It's raining acorns!
Living under the abundant acorns and old limbs of oak trees is terrifying and exciting – like living next to Vesuvius.
Henny Penny has been much on my mind lately. No, it's not the stock market or falling home prices. Nothing so metaphorical has drawn me back to that anxious chicken in Joseph Jacobs's classic fairy tale. It's the acorns. My sky is falling.
I live in Bethesda, Md., on a ridiculously tiny piece of suburban land. But my neighbors and I are blessed with many 100-year-old oak trees, slender giants that reach up more than 120 feet. They dwarf our houses and remind us that we're living in what used to be one of America's richest forests. The responsible men in the neighborhood, the ones who'll bore you about the importance of power-blasting your vinyl siding every year, grumble about the danger of our trees. "One of these days," they warn with a hint of disgust, "a storm will come along and blow these oaks down on somebody's house." It's terrifying and a little exciting, like living next to Vesuvius, but without having to wear a tunic.
The oak trees toy with us every fall. But once every four to seven years – no one's discovered a reliable pattern – we get what's called a "mast year," a superabundance of nuts. The acorns fall by the thousands, covering the patio and sidewalk with brown marbles and sending the squirrels into fits of hoarding. On cool nights with the windows open, we can hear the acorns dropping on cars – ping! ping! ping! – little acts of arboreal vandalism, mostly harmless, but a warning nonetheless: "Look out below!" With a mild wind, the ammunition rains down on the skylight in our bathroom like dry hail.
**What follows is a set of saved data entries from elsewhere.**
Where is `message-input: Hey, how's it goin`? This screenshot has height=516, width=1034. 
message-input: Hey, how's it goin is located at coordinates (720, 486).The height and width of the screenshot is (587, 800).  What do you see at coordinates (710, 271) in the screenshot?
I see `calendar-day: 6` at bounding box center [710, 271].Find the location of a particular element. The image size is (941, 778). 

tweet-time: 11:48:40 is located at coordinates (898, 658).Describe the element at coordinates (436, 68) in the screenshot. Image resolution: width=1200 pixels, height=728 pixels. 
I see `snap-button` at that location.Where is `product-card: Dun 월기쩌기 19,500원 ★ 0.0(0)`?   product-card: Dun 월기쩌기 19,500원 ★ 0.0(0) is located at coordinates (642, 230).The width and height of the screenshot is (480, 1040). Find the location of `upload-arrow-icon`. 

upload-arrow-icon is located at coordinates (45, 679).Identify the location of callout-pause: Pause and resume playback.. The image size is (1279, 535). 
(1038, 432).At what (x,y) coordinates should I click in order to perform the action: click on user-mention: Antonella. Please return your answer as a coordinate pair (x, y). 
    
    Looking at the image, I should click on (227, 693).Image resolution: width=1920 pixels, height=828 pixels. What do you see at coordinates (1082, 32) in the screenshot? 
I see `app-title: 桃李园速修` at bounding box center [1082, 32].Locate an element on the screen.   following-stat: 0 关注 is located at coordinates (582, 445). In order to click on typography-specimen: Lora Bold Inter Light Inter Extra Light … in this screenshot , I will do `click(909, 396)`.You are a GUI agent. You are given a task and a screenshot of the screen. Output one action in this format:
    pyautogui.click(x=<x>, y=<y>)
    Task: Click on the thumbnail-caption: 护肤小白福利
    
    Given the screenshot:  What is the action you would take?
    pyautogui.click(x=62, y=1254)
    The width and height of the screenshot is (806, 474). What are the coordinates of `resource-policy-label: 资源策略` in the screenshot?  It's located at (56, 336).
As boys, my friends and I were experts on the perils of falling objects, particularly small, innocuous objects rendered lethal when dropped from great height. None of us had actually seen the Empire State Building, but it was the usual site of our thought-experiments. We all "knew," for instance, that a quarter – no, a penny! – if dropped from the top of the Empire State Building, could kill a man. What's more, this penny would then continue on into the concrete sidewalk – for 18 inches! Like politicians, we knew that specificity made our outrageous claims more plausible. I remember marveling that anyone would dare risk living in a city.
Later, in high school physics we learned about acceleration and its enemy, "terminal velocity." That "terminal" sounds deadly, but actually it's salvation for New Yorkers and those of us who live beneath giant oaks. Air resistance keeps pennies and acorns from speeding up until they become lethal. Still, old childhood terrors can be stubborn. Every time I'm bonked on the head by an acorn, I'm startled – and grateful to be alive.
In this regard, Henry David Thoreau was even more enthusiastic. "It is encouraging to see a large crop of acorns," he wrote in his journal in 1852. To him (and the squirrels), this was bounty from heaven. He tried boiling the acorns as the native Americans did, but he preferred eating them raw. That's a bitter meal for most of us; acorns contain a chemical called tannin that's used for tanning leather. But apparently Thoreau enjoyed the taste: "Now that I have discovered the palatableness of this neglected nut," he wrote, "life has acquired a new sweetness for me." That's pure Thoreau: Sometimes I think he sounds like a man who's been hit on the head by a penny dropped from the top of the Empire State Building. But other times, I realize he's seeing everything just right.